Employees make face masks on a production line at a glove factory, which has started producing face masks as overseas orders for masks at an all time high amid the coronavirus outbreak, on May 16, 2020 in Shenyang, Liaoning Province of China.
Yu Haiyang | China News Service via Getty Images
BEIJING — The global coronavirus pandemic shows little signs of letting up, and some say that’s creating further demand for China’s medical products.
As the global economy continues to falter, the interest in Chinese medical supplies is an encouraging sign for the country’s exports — which support a critical part of its economy, as well as millions of jobs. Economists point out that demand for coronavirus-related products, such as face masks, has helped China sell more overseas than expected.
Official, albeit frequently doubted data, showed Chinese exports surprised economists by rising in April and falling less than forecast in May.
China will increase its market share in epidemic prevention supplies, which are expected to continue supporting China’s exports should there be a second wave of the coronavirus globally, according to Bruce Pang, head of macro and strategy research at China Renaissance, based on CNBC’s translation of his remarks in Mandarin.

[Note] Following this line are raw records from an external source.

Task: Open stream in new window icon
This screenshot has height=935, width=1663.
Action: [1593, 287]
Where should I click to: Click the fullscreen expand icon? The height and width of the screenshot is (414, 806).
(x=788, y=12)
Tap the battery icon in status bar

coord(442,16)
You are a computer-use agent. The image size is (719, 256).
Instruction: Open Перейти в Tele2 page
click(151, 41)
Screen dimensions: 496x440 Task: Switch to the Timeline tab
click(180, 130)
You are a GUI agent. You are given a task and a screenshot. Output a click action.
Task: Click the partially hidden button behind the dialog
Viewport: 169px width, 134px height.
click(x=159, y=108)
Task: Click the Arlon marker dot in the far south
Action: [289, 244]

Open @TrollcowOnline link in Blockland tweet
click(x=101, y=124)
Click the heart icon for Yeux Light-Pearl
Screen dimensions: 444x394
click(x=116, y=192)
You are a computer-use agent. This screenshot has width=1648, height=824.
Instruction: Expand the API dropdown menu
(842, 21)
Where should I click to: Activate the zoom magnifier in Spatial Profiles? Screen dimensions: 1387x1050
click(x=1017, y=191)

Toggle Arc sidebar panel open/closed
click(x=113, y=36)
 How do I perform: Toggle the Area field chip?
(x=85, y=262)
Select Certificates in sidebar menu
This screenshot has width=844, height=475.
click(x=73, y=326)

Trade figures for June are expected in about two weeks.
“Because of the health crisis in the past several months, we did see a high demand for PPE (personal protective equipment),” James Zhao, general manager of Cainiao’s global supply chain, told CNBC last week.
Cainiao, which is Alibaba’s logistics arm, anticipates that category will be one of the business’ growth areas as it plans rapid expansion in the next three years in a bid to overtake UPS as the top handler of parcels in the world by daily volume.
“We are expecting the demand for PPE will be stable for (the) next several months,” Zhao said, citing conversations with the United Nations World Food Programme, which is working with Cainiao for global distribution of medical supplies.
Covid-19 first emerged late last year in the Chinese city of Wuhan. As the disease spread rapidly in the country, more than half of China extended the Lunar New Year holiday shutdown in February in a bid to contain the virus. The economy shrank by 6.8% in the first quarter of the year.
At the time, a surge in domestic demand for face masks and other medical supplies created a shortage, forcing China to repurpose existing manufacturing capacity and increase imports of the goods.
In March, the spread of the coronavirus stalled domestically while accelerating overseas. On March 11, the World Health Organization declared Covid-19 a global pandemic. This week, the organization said the pandemic is speeding up and “not even close to being over.”
More than 514,000 people have died from the disease worldwide, with the U.S. accounting for nearly a quarter of the fatalities. The death toll in China is just over 4,600 people.